## Scatter Plot: LiveCodeBench v5 Performance vs. Total Parameters
### Overview
The chart compares the performance of various AI models on the LiveCodeBench v5 benchmark against their total parameter counts. Performance is measured as "Pass@1 Score" (y-axis), while model size is represented by "Total Parameters" (x-axis). Three model categories are distinguished by color: Open-Weights Only (gray), Open-Weights & Open-Data (beige), and a highlighted "Our Model" (orange star).
### Components/Axes
- **Y-Axis**: "LiveCodeBench v5 Pass@1 Score" (45–75)
- **X-Axis**: "Total Parameters" (4B–100B)
- **Legend**:
- Gray circles: Open-Weights Only
- Beige circles: Open-Weights & Open-Data
- Orange star: Our Model
### Detailed Analysis
1. **Model Data Points**:
- **DASD-4B-Thinking (Our Model)**: 4B parameters, 70 score (orange star)
- **Nvidia-OpenReasoning-7B**: 7B parameters, ~63.5 score (beige)
- **Qwen3-14B**: 14B parameters, ~62.5 score (gray)
- **Mistral3-8B**: 8B parameters, ~61 score (gray)
- **DeepSeek-R1-Qwen3-8B**: 8B parameters, ~60.5 score (gray)

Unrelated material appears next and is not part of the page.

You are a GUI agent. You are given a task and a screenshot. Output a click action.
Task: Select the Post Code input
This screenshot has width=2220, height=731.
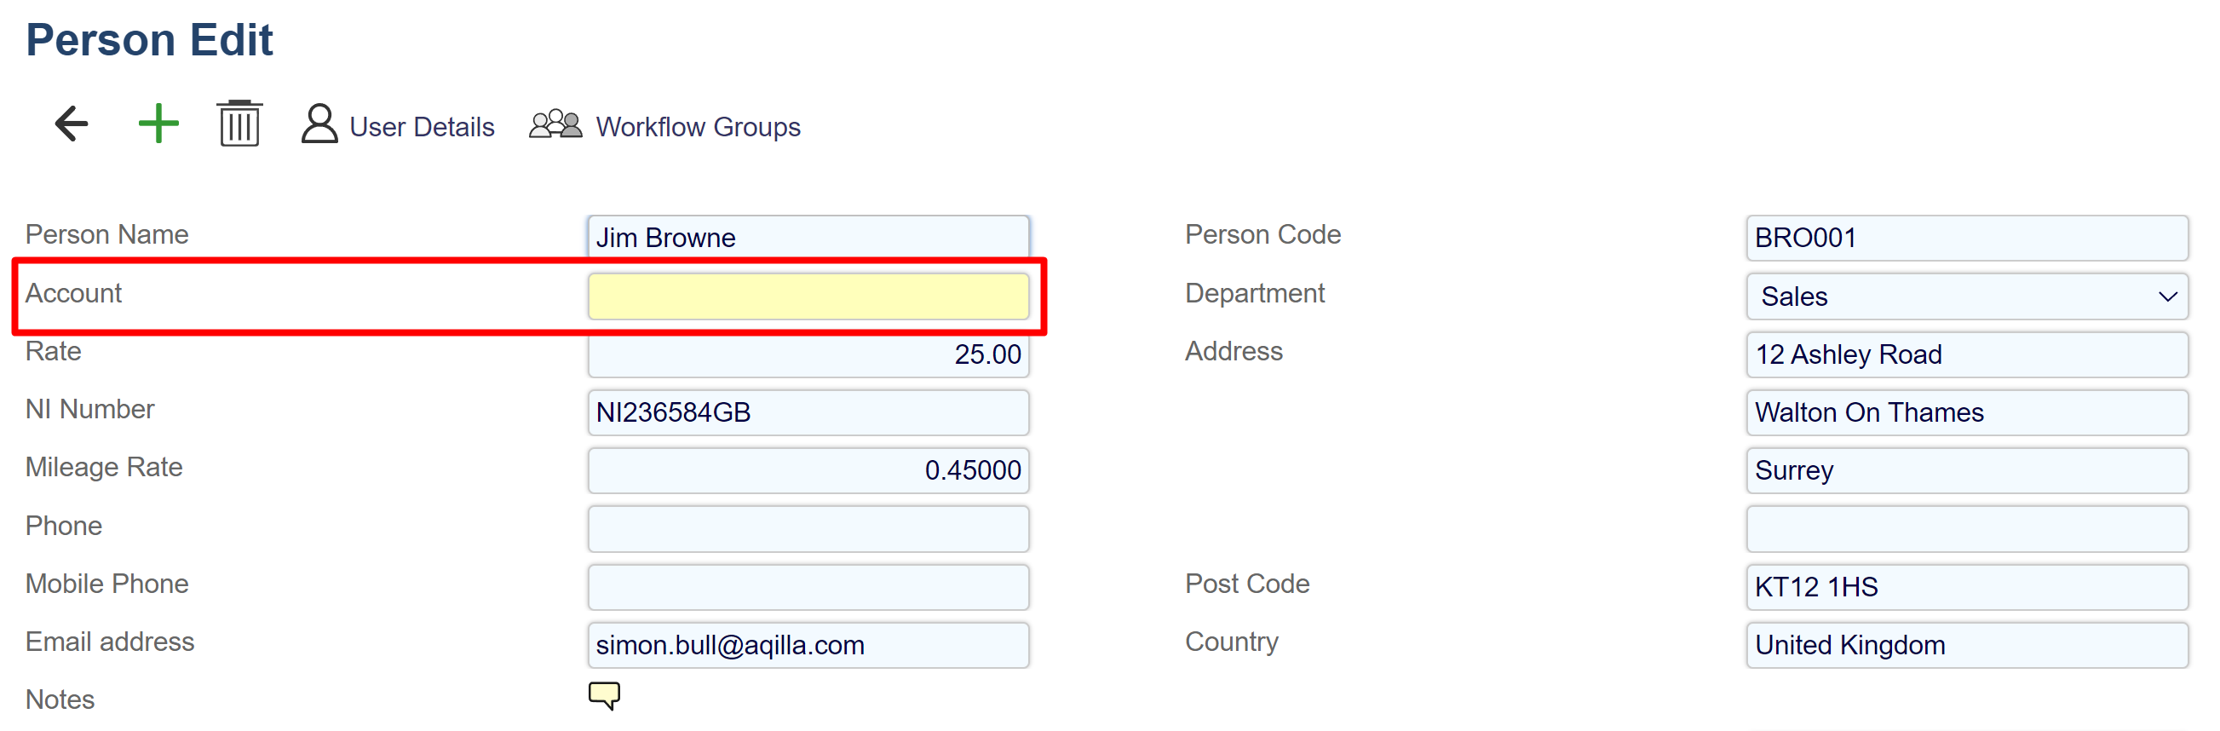point(1967,586)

- **GLM-Z1-9B**: 9B parameters, ~52.5 score (beige)
- **OpenThoughts3-7B**: 7B parameters, ~51.5 score (gray)
- **Mistral3-3B**: 3B parameters, ~55 score (gray)
- **GLM-Z1-32B**: 32B parameters, ~59.5 score (gray)

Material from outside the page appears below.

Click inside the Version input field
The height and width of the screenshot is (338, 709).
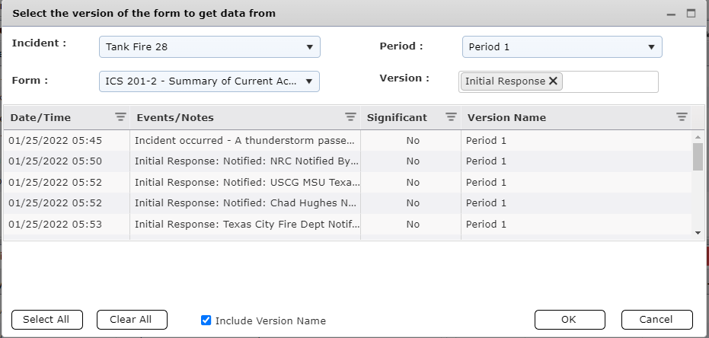pos(609,81)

- **Qwen3-32B**: 32B parameters, ~65.5 score (gray)
- **AM-thinking-v1**: 32B parameters, 70 score (beige)
- **Nvidia-Nemotron-Ultra-253B**: 253B parameters, 70 score (beige)
2. **Trends**:
- **Open-Weights & Open-Data (beige)**: Higher scores cluster at 32B+ parameters (e.g., AM-thinking-v1, Nvidia-Nemotron-Ultra-253B).
- **Open-Weights Only (gray)**: Lower scores (51–63) across 3B–32B parameters.
- **Our Model (DASD-4B-Thinking)**: Exceptional performance (70 score) at 4B parameters, outperforming larger models in its category.
### Key Observations
- **Efficiency Outlier**: DASD-4B-Thinking achieves a 70 score with only 4B parameters, surpassing larger models like Qwen3-32B (65.5 score) and GLM-Z1-32B (59.5 score).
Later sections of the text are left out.